Dear Readers,
This month marks the 20th year anniversary of the inaugural issue of "Security and Privacy" magazine, published by the Computer Society. The magazine complements the Security and Privacy Symposium with articles for a audience that includes security practitioners, interested technical experts from a general background, as well as academics. The magazine and symposium communities overlap in several dimensions, and the magazine often includes summaries of some of the Symposium papers. This month the magazine takes a look back at the papers from 2003. There were only 19 papers presented at the symposium that year, and while some were prescient in their investigations of what are today's methods and problems, it would have been difficult to foresee that 20 years later, hundreds of papers would be necessary to cover the scope of active research in security and privacy.
We see the need for this research almost daily when reading newspaper headlines about the effects of cybercrime as businesses shutdown to restore their systems, and users find their personal data has been disclosed and their personal assets are endangered. Constant vigilance is a necessity in our endangered computer world.
We have a book review this month from Sven Dietrich about the use of artificial intelligence in matters of national security. The collection of essays touch on matters such as policy, privacy, and law enforcement. AI will probably come to underpin decision-making in security systems. It is time to start thinking about the implications.

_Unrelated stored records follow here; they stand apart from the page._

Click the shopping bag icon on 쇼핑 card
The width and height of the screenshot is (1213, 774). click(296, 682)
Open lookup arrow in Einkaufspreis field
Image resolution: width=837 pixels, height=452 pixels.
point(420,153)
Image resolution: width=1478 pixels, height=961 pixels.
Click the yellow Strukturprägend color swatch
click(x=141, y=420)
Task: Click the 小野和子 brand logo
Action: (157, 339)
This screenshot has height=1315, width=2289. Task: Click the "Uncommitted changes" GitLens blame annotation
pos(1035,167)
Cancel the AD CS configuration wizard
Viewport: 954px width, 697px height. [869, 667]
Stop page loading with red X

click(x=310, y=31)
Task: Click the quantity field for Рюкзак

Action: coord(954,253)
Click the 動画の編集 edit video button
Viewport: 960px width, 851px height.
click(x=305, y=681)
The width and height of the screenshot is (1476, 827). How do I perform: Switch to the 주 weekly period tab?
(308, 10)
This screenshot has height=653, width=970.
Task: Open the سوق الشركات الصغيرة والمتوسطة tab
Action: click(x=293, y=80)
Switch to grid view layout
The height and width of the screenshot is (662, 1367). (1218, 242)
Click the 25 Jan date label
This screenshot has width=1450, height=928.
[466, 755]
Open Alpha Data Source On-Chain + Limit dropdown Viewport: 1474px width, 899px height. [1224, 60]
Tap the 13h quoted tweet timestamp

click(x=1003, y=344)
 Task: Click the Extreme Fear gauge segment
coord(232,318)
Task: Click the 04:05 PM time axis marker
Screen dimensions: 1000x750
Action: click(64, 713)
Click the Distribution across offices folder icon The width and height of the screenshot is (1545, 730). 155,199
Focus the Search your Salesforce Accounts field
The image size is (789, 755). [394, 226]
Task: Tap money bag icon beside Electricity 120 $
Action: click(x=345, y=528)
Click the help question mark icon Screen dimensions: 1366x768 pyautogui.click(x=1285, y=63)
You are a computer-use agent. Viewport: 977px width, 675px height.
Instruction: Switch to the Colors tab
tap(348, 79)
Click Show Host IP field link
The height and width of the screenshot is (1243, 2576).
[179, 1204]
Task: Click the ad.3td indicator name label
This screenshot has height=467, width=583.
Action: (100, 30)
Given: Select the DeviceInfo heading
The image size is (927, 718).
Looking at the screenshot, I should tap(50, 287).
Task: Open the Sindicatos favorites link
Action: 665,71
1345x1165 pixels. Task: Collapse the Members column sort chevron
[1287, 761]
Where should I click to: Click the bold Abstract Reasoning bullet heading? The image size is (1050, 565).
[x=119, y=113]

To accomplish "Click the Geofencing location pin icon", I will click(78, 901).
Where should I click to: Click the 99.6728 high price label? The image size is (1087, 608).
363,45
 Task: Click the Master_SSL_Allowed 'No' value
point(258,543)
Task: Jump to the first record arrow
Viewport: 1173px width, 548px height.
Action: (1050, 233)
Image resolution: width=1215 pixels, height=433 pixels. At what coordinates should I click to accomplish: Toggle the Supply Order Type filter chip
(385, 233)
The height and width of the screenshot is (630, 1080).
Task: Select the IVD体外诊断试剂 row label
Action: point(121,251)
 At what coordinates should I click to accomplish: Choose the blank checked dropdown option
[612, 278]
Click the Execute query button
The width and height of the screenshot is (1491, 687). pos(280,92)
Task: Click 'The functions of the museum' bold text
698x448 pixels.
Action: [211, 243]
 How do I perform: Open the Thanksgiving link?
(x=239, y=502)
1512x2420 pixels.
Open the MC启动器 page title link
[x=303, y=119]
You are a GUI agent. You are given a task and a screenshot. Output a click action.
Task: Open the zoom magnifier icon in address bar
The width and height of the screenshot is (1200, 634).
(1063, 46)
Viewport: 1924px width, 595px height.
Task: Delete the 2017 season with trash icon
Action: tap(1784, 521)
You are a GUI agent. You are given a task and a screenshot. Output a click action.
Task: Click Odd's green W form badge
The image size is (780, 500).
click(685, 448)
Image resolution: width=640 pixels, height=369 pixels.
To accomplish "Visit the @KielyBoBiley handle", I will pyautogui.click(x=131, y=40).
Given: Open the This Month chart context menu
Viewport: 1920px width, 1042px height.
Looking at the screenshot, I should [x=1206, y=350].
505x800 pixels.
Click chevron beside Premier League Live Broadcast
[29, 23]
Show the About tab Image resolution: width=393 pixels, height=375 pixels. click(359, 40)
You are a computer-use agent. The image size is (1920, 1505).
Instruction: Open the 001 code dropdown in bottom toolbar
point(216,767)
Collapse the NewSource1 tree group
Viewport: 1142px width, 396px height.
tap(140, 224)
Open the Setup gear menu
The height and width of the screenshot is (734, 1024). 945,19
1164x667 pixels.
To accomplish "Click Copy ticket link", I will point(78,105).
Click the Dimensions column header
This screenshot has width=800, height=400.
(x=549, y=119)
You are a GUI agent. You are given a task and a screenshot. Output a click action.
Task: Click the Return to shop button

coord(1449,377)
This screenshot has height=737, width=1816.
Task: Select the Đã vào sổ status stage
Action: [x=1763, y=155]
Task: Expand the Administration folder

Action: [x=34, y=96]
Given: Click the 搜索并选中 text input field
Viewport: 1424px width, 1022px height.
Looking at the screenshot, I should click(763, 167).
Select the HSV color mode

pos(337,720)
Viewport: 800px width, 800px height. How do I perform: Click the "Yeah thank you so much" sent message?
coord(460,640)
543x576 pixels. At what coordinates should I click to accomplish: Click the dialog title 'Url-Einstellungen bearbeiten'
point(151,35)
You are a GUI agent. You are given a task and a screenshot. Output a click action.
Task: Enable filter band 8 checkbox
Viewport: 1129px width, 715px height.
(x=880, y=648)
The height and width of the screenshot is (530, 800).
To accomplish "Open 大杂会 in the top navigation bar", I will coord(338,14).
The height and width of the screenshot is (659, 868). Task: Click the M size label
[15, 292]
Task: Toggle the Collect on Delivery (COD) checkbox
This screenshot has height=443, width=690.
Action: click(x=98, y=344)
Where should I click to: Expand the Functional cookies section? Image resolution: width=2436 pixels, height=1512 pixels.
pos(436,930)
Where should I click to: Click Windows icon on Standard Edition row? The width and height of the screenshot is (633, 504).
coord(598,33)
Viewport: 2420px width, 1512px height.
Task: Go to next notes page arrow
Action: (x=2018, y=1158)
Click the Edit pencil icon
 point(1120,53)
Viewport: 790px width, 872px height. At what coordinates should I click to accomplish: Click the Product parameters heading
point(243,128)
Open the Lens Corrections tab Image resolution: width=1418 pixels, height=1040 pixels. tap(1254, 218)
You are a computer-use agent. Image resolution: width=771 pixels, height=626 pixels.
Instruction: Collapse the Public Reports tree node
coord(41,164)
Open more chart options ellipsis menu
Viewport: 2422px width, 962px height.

An international coalition of law enforcement agencies, including the FBI, recently disabled a ransomware operation that cost businesses, especially healthcare providers, perhaps as much as $100M in ransom, not to mention the cost of restoring their systems and recovering from days or weeks of inability to function except through paper records. From the accounts, the takedown of "The Hive" was a painstaking operation involving months of surveillance and clever, legal, hacking. An amazing number of people now have expertise in combatting cybercrime, and that is a notable change from 20 years ago.
,The immortal bard saw similarities between the society of honeybees and human governments, and perhaps these hoary lines have new life, if only accidentally, in considering the FBI operation against "The Hive":
"We bring it to the hive and, like the bees,
Are murdered for our pains."
(Henry IV)"The commons, like an angry hive of bees
That want their leader, scatter up and down
And care not who they sting in his revenge."
(Henry VI)"Full merrily the humble-bee doth sing,
Till he hath lost his honey and his sting."
(Troilus and Cressida)May the angry and merry bees of malware keep their distance from us all.